» Excerpt to read:

───

# Operation Steinbock: The Last Blitz



## Maximowitz (May 22, 2011)

I've had this book for the last few days and it really is a corker. An exhaustive day by day account of the Luftwaffe's doomed "Baby Blitz" on the UK, the research put into this book is nothing short of amazing. You get a bit of everything here, eyewitness reports written in a diary by a native Londoner, narrative from Luftwaffe aircrew, RAF Air Intelligence reports - and some truly stunning photos.

When you see the acknowledgement list from the author, it reads as a "usual suspects" collection of noted Luftwaffe researchers and writers - there's some real heavyweights involved here!

This book comes from Red Kite, the publishers of the highly praised "Nachtjagd War Diaries", so do yourself a favour and pick up a copy of this book quickly. I suspect the title will sell out extremely quickly.

Red Kite Books

I should point out I have no connection with either the author or the publishing company - I'm just giving you the heads up because it really is that good!


----------



## Njaco (May 22, 2011)

Oh man, I have to get this one!!!! Not much I have found about these raids except some highlights in various books. Awesome!


----------



## Maximowitz (May 22, 2011)

───

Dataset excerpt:

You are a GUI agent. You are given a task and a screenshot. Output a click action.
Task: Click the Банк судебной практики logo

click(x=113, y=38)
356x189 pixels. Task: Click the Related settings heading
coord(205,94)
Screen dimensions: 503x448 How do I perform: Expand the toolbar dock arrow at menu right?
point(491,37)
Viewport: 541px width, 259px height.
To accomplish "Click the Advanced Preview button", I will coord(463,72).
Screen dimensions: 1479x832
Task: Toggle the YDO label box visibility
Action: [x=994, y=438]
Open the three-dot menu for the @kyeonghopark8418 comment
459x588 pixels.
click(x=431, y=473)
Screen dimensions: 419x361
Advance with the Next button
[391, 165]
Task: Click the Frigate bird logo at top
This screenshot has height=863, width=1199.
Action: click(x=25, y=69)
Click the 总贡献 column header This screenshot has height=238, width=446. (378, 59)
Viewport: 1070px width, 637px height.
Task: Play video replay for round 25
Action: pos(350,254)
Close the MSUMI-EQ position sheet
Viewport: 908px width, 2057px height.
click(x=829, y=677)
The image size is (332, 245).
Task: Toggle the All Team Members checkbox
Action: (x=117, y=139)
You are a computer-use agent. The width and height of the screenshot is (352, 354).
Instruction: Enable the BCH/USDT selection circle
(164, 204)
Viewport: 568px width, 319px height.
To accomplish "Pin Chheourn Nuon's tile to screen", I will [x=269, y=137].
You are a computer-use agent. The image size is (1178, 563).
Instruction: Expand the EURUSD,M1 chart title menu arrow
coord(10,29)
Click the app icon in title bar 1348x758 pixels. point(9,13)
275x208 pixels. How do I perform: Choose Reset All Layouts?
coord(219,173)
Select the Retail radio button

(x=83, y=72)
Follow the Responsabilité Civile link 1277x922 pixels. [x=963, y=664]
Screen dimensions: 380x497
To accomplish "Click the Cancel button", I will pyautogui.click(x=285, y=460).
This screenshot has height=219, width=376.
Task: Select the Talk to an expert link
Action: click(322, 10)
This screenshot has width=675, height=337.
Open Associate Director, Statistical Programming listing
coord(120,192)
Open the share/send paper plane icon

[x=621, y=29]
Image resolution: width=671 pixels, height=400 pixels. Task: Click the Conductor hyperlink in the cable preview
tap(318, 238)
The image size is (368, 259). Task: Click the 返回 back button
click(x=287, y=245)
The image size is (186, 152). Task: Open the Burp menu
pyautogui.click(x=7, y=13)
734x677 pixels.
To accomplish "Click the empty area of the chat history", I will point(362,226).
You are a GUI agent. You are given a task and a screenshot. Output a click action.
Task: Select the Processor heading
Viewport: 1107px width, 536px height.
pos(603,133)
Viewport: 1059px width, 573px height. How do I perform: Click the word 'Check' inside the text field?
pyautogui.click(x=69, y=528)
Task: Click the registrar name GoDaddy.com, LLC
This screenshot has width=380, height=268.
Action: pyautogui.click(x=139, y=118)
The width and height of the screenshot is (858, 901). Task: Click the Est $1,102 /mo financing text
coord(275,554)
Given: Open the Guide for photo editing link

───

» Exercise directions:
Write what comes next in the forum thread about the Operation Steinbock book, starting with the post under the final Maximowitz header.

» The result:
Njaco said:


> Oh man, I have to get this one!!!! Not much I have found about these raids except some highlights in various books. Awesome!



It really is a shame the postal charges to the US are downright criminal - unfortunately I don't thing Red Kite have a US distributor. Most of their books are "short run" edtions, the "Nachtjagd War Diaries" sold out incredibly quickly.


----------



## Njaco (May 22, 2011)

Maybe Amazon will have something.


----------



## Maximowitz (May 22, 2011)

I certainly hope so!

Edit: Yup - you're in luck! Ok Colonials, get it here!*

Amazon Link





*Just joking. Put the guns down.


----------



## Njaco (May 22, 2011)

ok, thats funny.

New = $32
Used = $42

I want a used one!


----------



## Maximowitz (May 22, 2011)

Amazon eh? Go figure the logic chains involved...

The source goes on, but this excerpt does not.